Question

A contractor undertakes to complete a road 360 m long in 120 days and employs 30 men for work. After 60 days he finds that only 120 m length of the road has been made. How many more men should he employ so that the work may be complete in time?
(A) 20
(B) 30
(C) 15
(D) 45

Answer 1

Hint: Find the number of days and length of the road left to complete the work. By unitary method find the number of men required to complete the remaining work. Subtract it from existing men to get the required value.
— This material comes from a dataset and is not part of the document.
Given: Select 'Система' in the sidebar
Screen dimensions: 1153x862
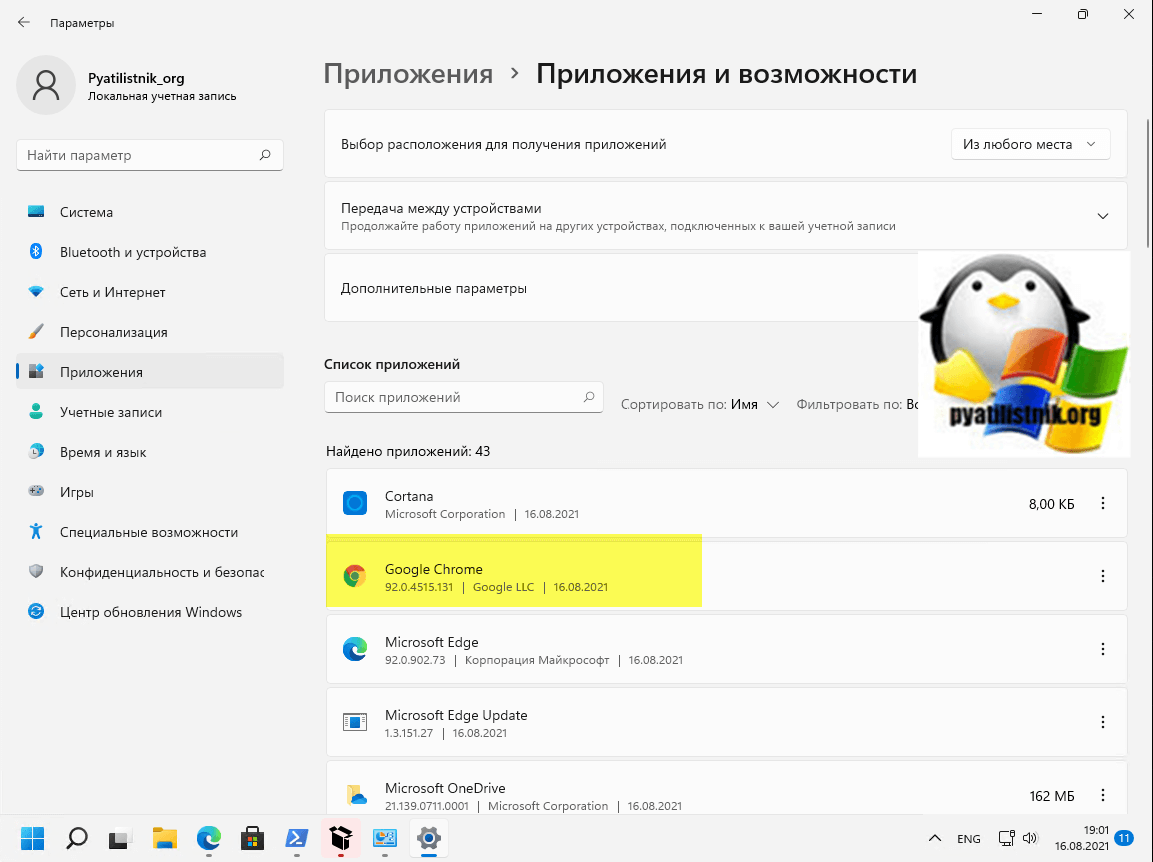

Complete step-by-step solution:
As per the contract 360 meters road is to be completed in 120 days
And 120 metres road has already completed in 60 days
Days left$=~120-60=60days$
Length of road left$=360-120=240meters$
In 60 days 120 meters complete by 30 men
We can also say that in 60 days 1 meter can be completed by $\dfrac{30}{120}=\dfrac{1}{4}man$
So, in 60 days 240 meters can be completed by $\dfrac{1}{4}\times 240=60men$
Number of extra men should be employed =Number of men required – number of existing men$=60-30=30$
This is the required solution.
So, (B) is the correct option of the given question.

Note: We are getting that the men required for the work to be completed is 60. It should be subtracted from the number of existing men i.e. 30 as in the question it is asked ‘how many more men should be employed’. Hence the solution is $=60-30=30$.